╭─ Supplied material

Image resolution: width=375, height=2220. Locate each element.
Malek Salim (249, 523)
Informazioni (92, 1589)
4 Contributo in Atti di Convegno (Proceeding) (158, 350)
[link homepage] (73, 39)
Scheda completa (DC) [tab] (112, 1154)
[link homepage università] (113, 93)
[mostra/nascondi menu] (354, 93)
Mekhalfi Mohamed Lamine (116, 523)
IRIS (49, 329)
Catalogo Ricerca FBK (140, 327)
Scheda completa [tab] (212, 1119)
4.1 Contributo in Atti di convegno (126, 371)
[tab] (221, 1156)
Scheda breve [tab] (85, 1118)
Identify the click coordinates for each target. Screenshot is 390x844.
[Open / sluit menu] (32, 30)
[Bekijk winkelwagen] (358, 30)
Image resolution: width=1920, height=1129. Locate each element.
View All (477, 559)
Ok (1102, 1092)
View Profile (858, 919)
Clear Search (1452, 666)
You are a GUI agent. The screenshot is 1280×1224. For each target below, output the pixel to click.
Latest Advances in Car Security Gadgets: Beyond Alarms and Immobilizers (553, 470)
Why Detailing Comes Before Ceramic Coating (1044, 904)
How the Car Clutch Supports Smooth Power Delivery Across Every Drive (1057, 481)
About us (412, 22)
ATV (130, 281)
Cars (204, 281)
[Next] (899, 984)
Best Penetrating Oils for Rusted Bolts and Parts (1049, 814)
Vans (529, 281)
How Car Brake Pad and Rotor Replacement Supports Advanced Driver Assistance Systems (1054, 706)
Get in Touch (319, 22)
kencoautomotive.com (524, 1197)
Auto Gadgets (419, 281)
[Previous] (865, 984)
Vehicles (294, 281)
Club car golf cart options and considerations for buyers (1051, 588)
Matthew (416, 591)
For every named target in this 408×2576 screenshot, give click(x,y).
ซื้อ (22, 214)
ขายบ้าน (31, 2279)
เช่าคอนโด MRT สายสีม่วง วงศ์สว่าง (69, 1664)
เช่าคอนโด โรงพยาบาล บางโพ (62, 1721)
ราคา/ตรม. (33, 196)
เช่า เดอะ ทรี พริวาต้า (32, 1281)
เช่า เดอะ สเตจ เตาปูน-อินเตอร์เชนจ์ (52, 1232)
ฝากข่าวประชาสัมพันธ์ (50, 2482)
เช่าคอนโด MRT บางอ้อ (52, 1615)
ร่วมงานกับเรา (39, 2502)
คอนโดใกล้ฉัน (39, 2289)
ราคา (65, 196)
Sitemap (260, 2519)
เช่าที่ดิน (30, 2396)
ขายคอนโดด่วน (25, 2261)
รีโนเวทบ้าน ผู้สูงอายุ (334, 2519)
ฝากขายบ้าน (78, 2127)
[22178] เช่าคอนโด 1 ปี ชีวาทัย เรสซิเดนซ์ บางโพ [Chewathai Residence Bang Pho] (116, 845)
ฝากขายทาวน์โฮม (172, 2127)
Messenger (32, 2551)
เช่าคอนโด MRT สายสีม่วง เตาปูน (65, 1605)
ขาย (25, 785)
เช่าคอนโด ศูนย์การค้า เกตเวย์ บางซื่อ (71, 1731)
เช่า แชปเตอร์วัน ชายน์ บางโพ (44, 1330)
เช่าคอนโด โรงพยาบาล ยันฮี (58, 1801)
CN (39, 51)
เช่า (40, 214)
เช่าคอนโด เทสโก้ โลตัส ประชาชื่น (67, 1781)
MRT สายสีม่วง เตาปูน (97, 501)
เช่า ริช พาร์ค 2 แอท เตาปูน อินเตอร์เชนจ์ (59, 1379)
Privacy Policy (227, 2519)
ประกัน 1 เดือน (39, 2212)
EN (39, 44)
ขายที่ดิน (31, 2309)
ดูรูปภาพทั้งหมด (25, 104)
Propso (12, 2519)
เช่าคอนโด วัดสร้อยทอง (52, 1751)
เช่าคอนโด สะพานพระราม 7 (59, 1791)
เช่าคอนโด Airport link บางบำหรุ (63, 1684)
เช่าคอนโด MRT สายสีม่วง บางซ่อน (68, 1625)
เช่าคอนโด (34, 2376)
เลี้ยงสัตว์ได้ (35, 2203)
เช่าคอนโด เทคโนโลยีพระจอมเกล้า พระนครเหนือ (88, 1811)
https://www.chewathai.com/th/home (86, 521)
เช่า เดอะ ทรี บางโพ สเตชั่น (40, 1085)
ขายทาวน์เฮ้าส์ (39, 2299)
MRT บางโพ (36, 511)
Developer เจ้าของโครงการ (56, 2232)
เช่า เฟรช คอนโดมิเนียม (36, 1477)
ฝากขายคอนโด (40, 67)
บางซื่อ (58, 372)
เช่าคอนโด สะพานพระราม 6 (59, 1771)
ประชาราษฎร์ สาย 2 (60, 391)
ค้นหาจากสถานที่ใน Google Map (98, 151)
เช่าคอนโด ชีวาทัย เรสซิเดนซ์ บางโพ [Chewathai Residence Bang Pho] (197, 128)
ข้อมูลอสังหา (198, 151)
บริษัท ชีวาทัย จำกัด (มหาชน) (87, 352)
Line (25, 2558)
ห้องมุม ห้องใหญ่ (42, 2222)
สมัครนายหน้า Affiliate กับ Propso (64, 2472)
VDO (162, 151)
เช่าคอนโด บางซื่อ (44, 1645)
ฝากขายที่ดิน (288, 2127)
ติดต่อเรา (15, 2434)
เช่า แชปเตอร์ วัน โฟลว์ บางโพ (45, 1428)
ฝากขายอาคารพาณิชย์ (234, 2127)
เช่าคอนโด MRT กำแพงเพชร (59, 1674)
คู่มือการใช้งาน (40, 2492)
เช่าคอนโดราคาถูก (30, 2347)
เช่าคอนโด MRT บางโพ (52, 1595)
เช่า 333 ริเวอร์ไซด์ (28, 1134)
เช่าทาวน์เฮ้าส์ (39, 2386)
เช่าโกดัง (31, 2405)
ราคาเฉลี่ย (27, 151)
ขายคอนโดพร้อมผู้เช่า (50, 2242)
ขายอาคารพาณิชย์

╰─

#### What needs to be done
Look above for the line with "4.1 Contributo in Atti di convegno (126, 371)" and the line with "[Next] (899, 984)", and reproduce exactly those two lines plus every line between, nothing more.

#### Answer to the problem
4.1 Contributo in Atti di convegno (126, 371)
[tab] (221, 1156)
Scheda breve [tab] (85, 1118)
Identify the click coordinates for each target. Screenshot is 390x844.
[Open / sluit menu] (32, 30)
[Bekijk winkelwagen] (358, 30)
Image resolution: width=1920, height=1129. Locate each element.
View All (477, 559)
Ok (1102, 1092)
View Profile (858, 919)
Clear Search (1452, 666)
You are a GUI agent. The screenshot is 1280×1224. For each target below, output the pixel to click.
Latest Advances in Car Security Gadgets: Beyond Alarms and Immobilizers (553, 470)
Why Detailing Comes Before Ceramic Coating (1044, 904)
How the Car Clutch Supports Smooth Power Delivery Across Every Drive (1057, 481)
About us (412, 22)
ATV (130, 281)
Cars (204, 281)
[Next] (899, 984)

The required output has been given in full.